B.− Couleur du caramel :
L'extérieur [de l'église du Sauveur à Copenhague] est en brique, de cette belle brique foncée qui me rappelle nos églises du Sud et prend avec le temps toutes les chaudes couleurs qui vont du caramel clair à l'orange brûlée et du chaudron à un mordoré qui tourne progressivement au prune. Green, Journal,t. 2, 1935-39, p. 110.
Emploi adj. Qui rappelle la couleur du caramel. Sous le gaz verdâtre, ma rue, à cette heure, est un gâchis crémeux, praliné, marron-moka et jaune caramel (Colette, La Vagabonde,1910, p. 11):
En partic., MALTERIE. Le malt caramel est un malt colorant brun, plus riche en extrait que le malt noir (E. Boullanger, Malterie, brasserie,1934, p. 181).
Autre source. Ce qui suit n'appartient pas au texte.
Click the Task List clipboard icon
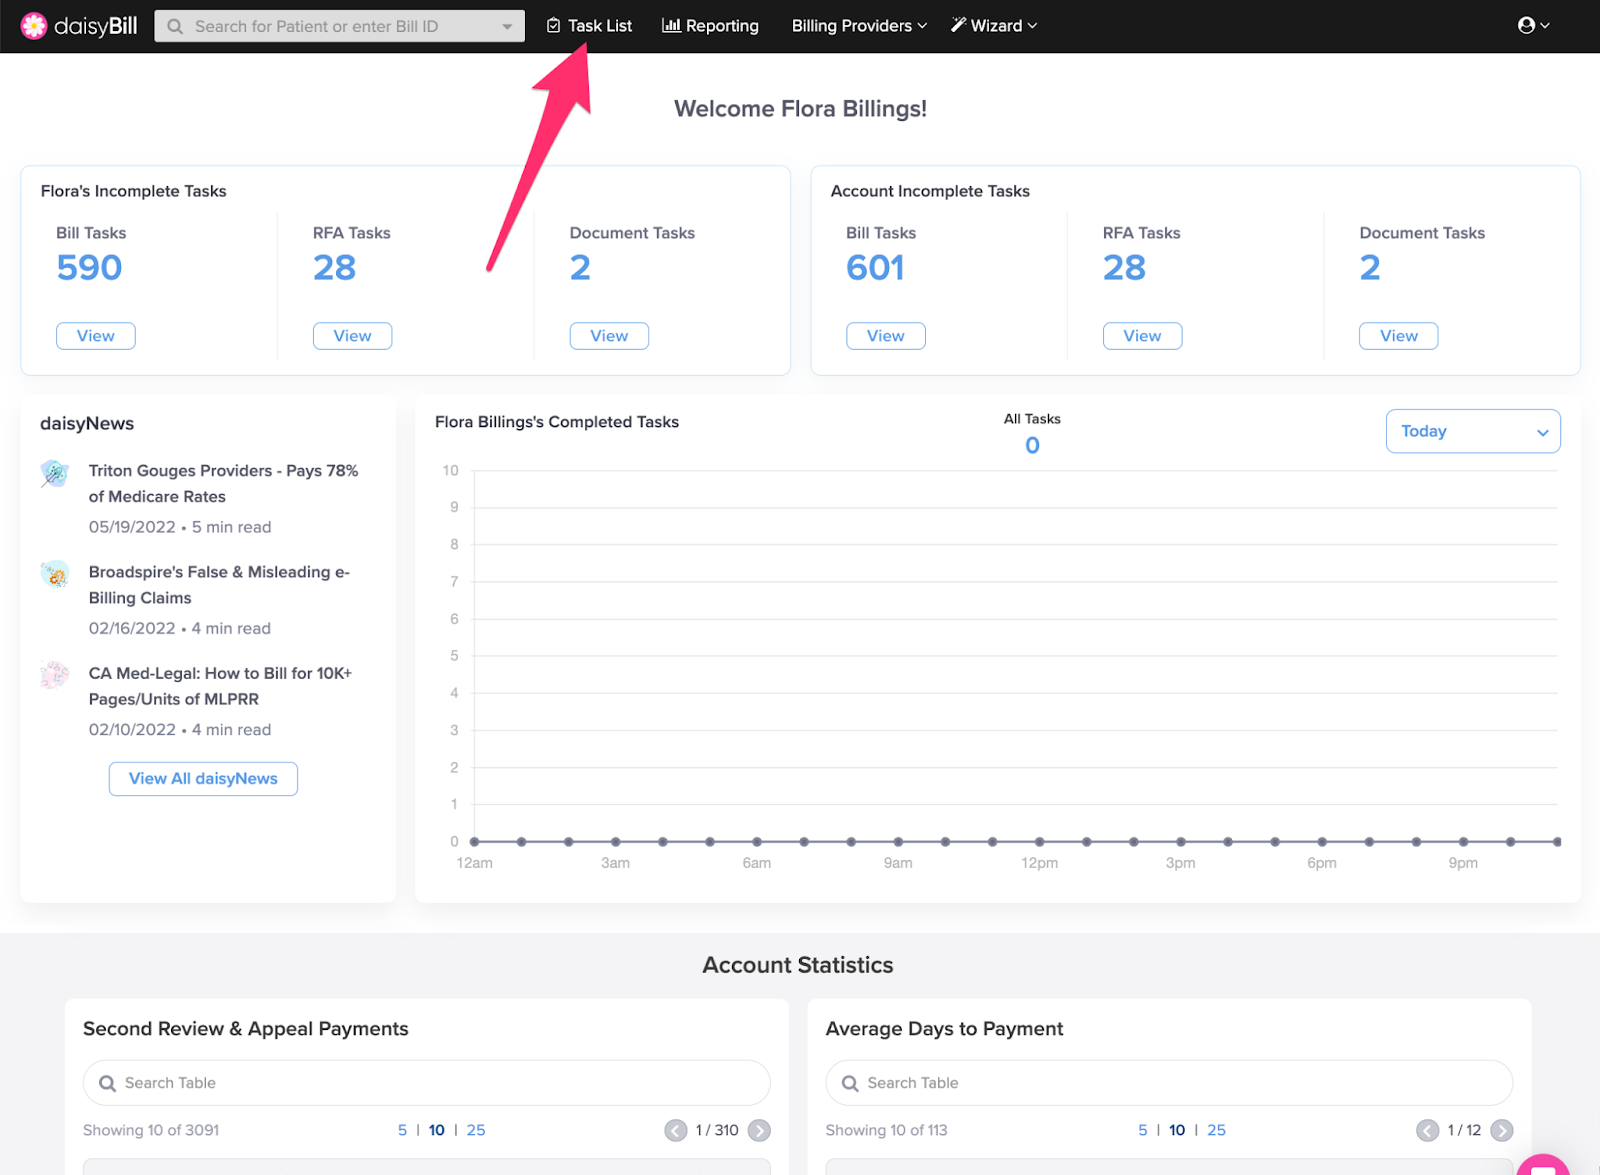This screenshot has width=1600, height=1175. tap(551, 25)
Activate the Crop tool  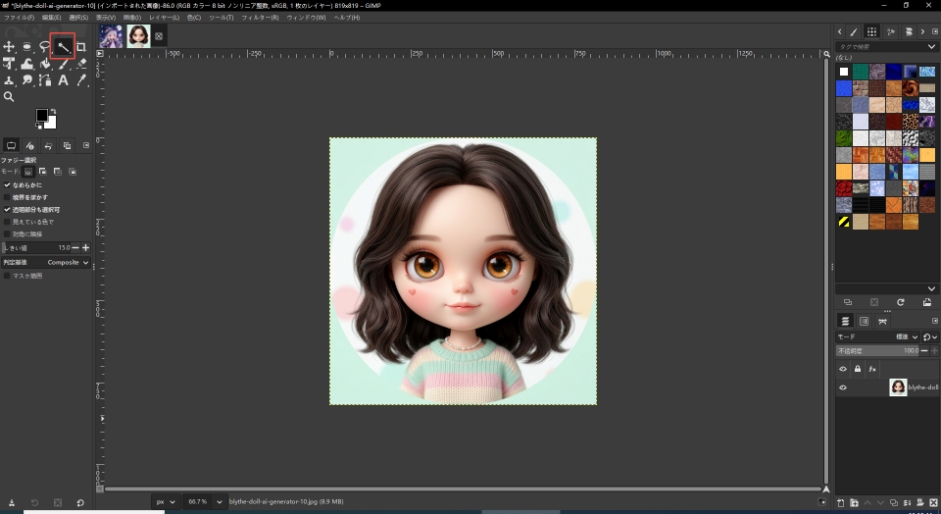[81, 47]
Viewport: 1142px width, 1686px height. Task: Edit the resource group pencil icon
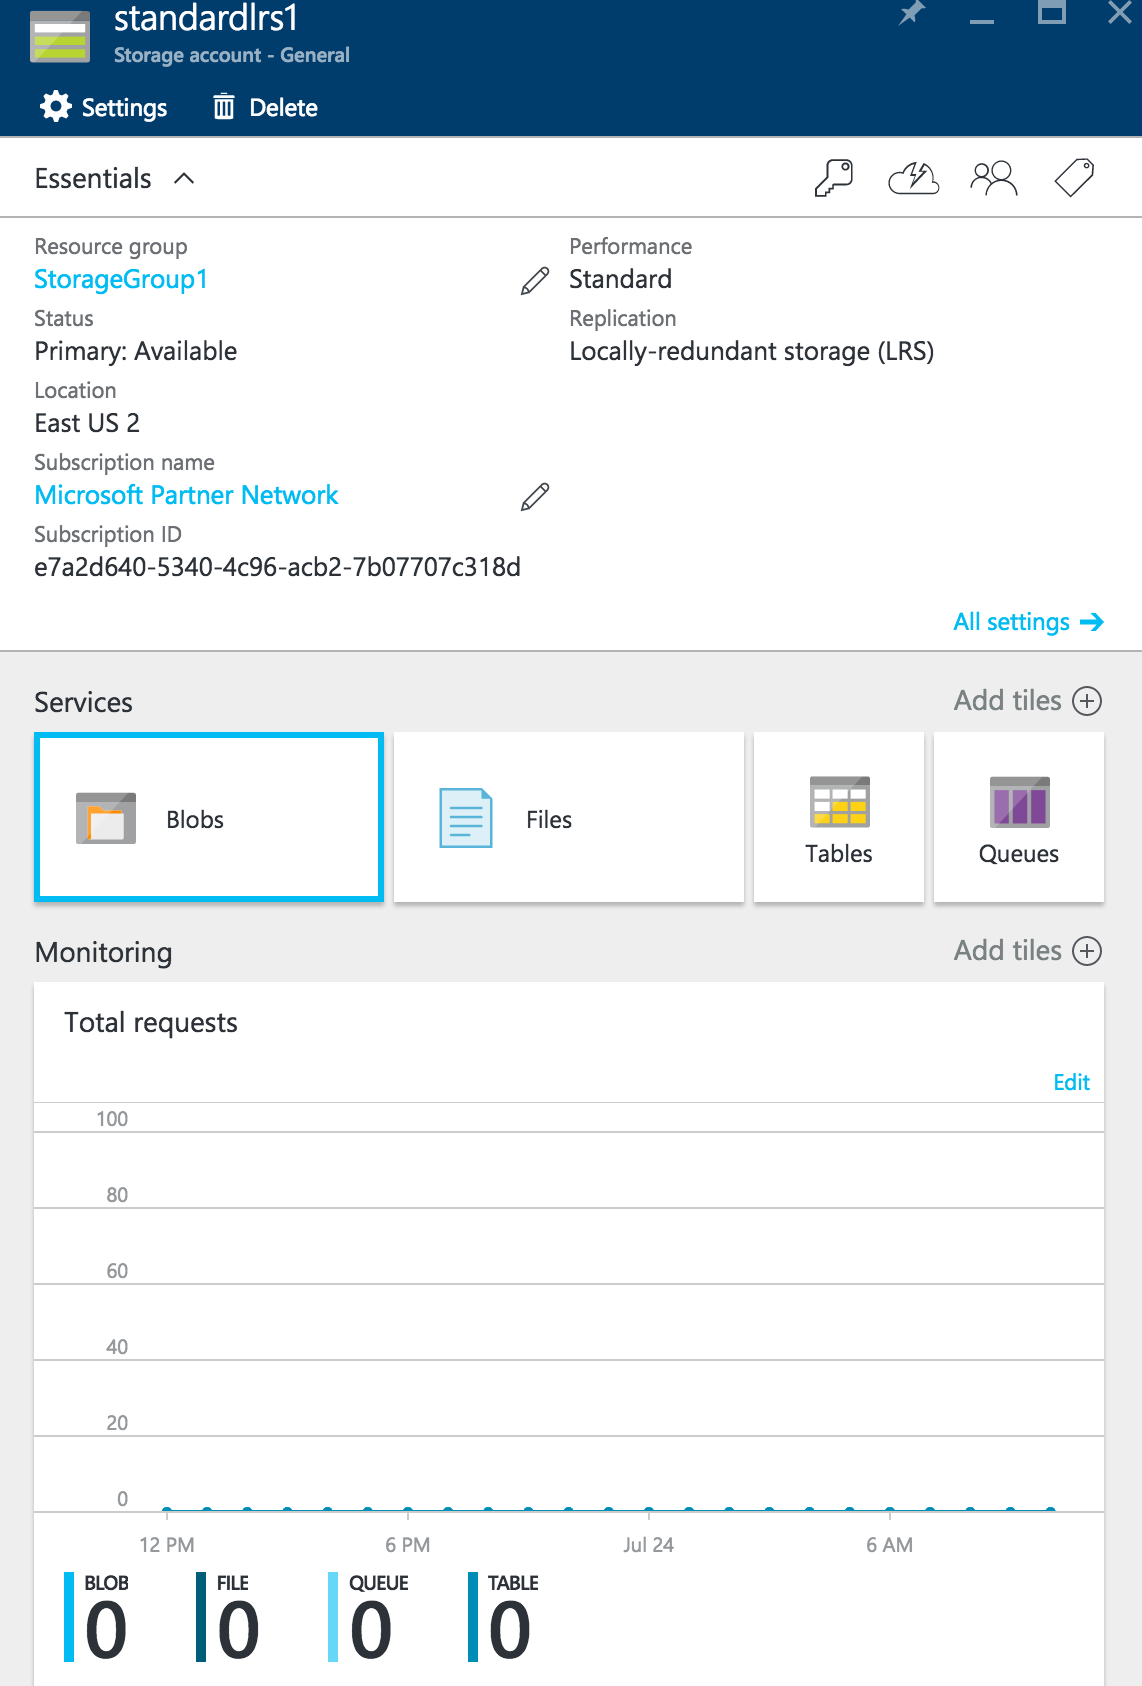click(535, 281)
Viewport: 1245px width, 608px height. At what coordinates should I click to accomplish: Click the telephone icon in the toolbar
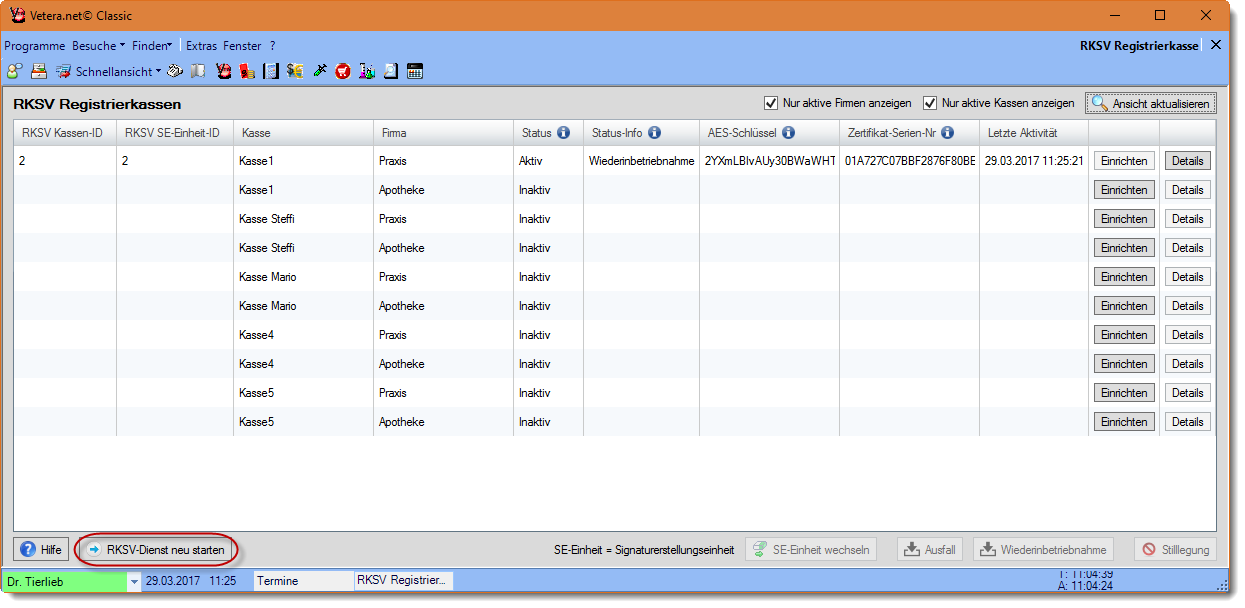[x=174, y=71]
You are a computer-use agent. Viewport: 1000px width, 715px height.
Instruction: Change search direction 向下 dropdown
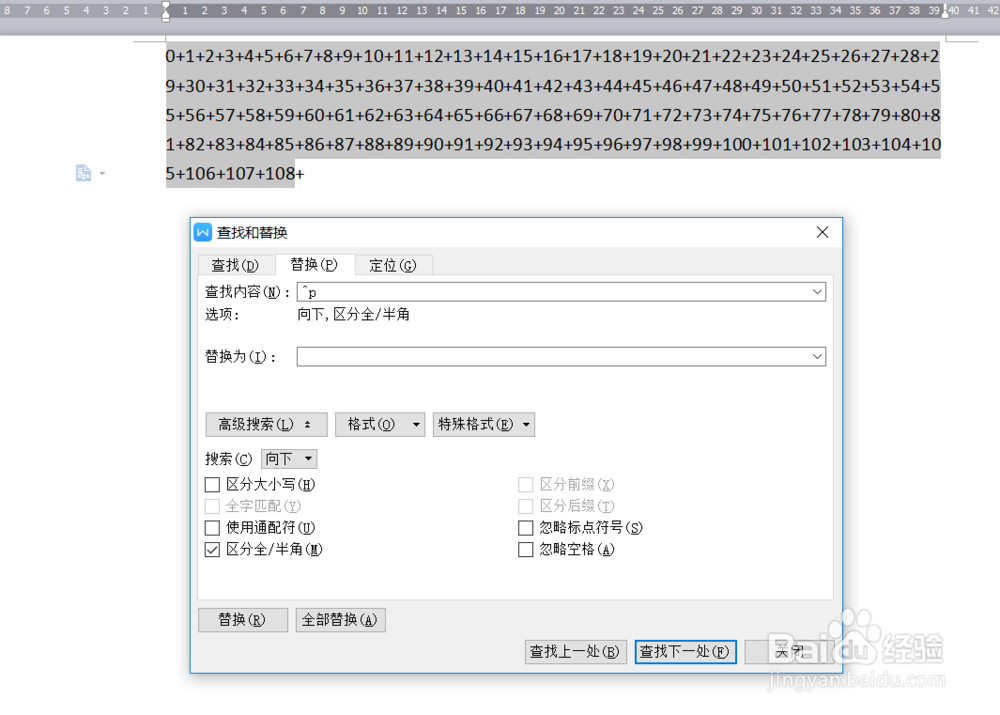point(289,459)
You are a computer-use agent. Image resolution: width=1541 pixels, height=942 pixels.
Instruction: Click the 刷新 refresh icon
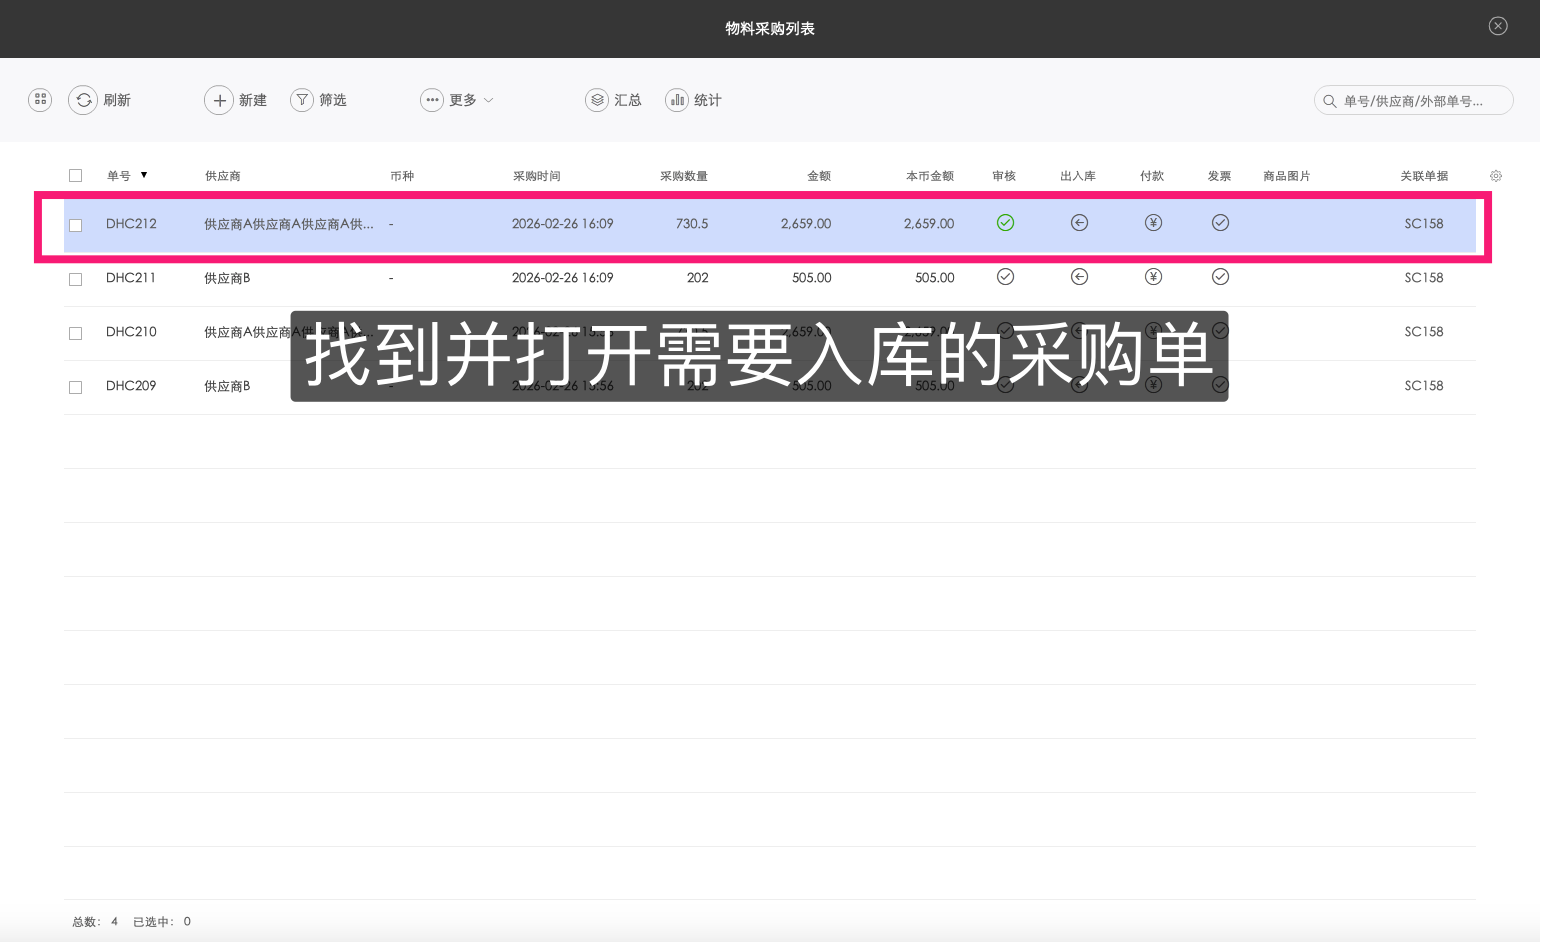(x=84, y=100)
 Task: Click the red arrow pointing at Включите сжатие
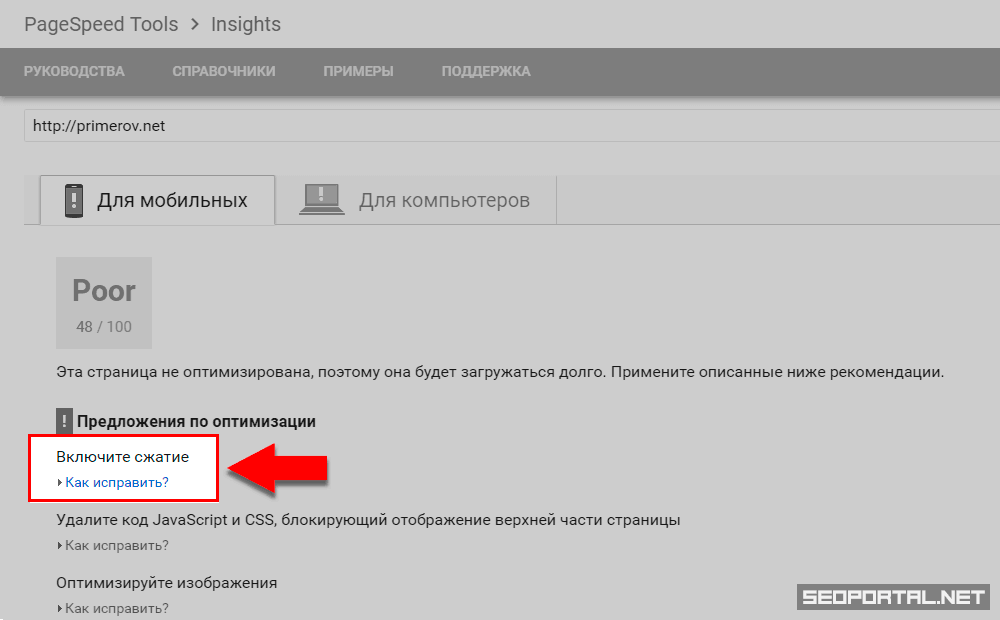point(280,468)
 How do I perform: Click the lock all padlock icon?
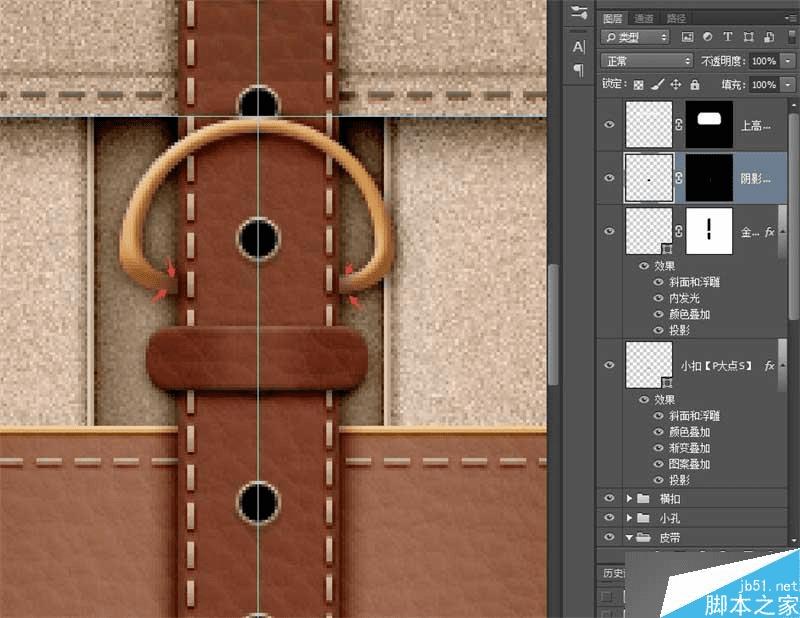point(695,85)
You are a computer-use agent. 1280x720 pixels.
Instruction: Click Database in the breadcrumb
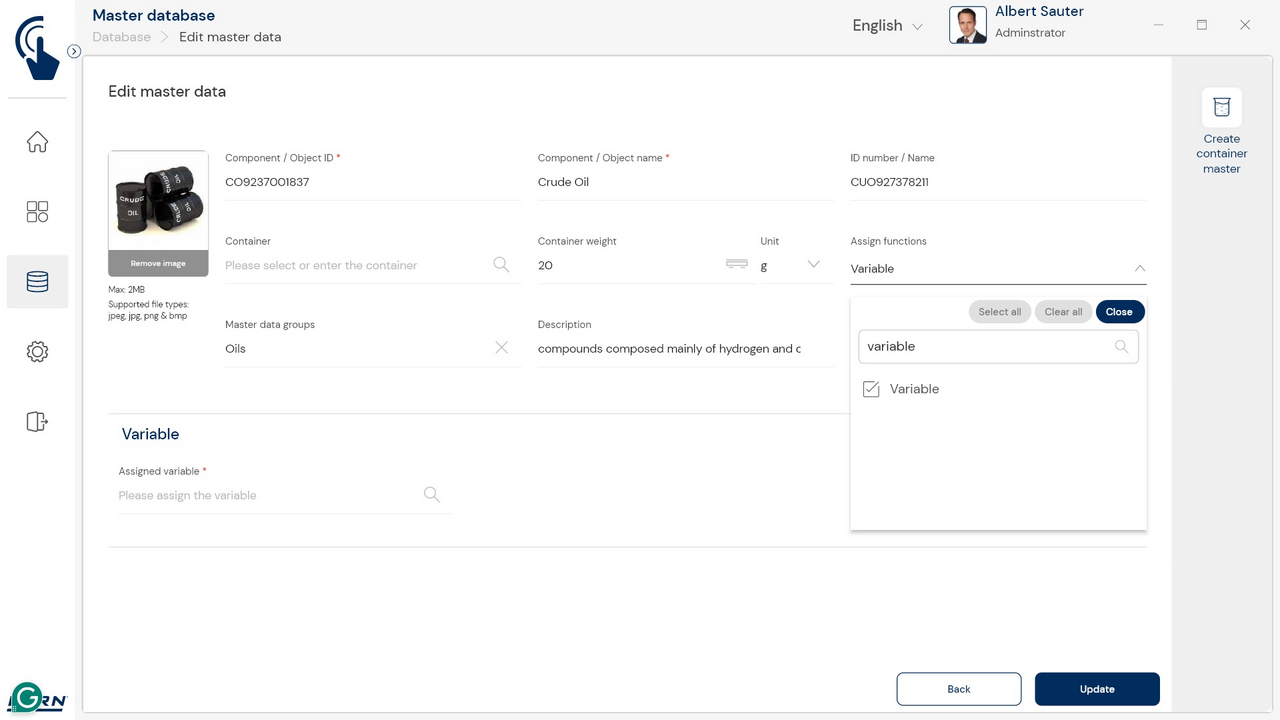pyautogui.click(x=121, y=37)
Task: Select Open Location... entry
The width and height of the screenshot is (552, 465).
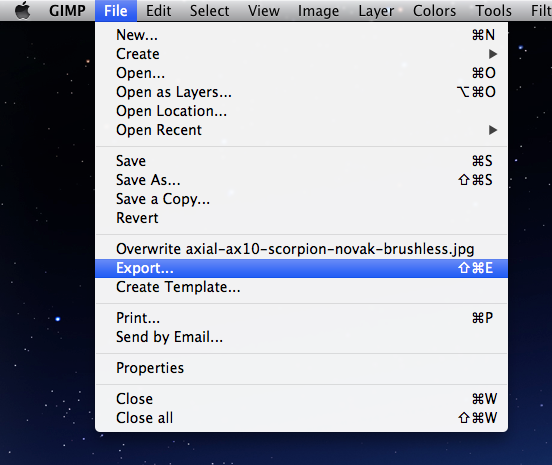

Prononc. et Orth. : [kaʀamεl]. Ds Ac. 1740 sous la forme caramelle subst. fém. Ds Ac. 1762-1932 sous la forme moderne. Étymol. et Hist. 1680 caramel (Rich. : Caramel. Sucre fort cuit, & bon pour le rûme). Empr. à l'esp. caramel(o) « id. », attesté dep. 1601 (Rosal ds Gili), lui-même empr. au port. caramelo « id. », aussi « glaçon » (dep. le xvies., F. A. Pinheiro d'apr. Cor.; cf. aussi cat. caramell « glaçon » ds Alc.-Moll.), prob. issu du b. lat. calamellus, dimin. de calamus « roseau », p. anal. de forme entre le sucre durci ou une stalactite de glace et une tige de roseau (cf. esp. carámbano « glaçon », issu de *calamulus, autre dimin. de calamus). Cette hyp., due à Cor. (s.v. caramelo et carámbano) est préférable à celle qui fait de l'esp. port. caramelo un descendant du lat. médiév. cannamellis « canne à sucre » (REW3, no1602; Dauzat 1973; FEW t. 2, p. 209a), le passage de n à r faisant difficulté. Fréq. abs. littér. : 54.
DÉR.
Caramélé, ée, adj.Qui a la couleur brune du caramel. Ce blanc de l'œil, peu caramélé, tu sais, où la prunelle nage si lestement (R. Martin du Gard, Les Thibault,La Belle saison, 1923, p. 1002). [kaʀamele] 1resattest. 1735 cuis. caramêler « caraméliser » (Cuisinier Moderne, t. 1, p. 97 d'apr. Rouvier ds Fr. mod., t. 24, p. 133); 1877 part. passé adjectivé caramélé (Littré Suppl.); de caramel, dés. -er. Fréq. abs. littér. : 2.
BBG. − Boulan 1934, p. 65. − Gohin 1903, p. 374.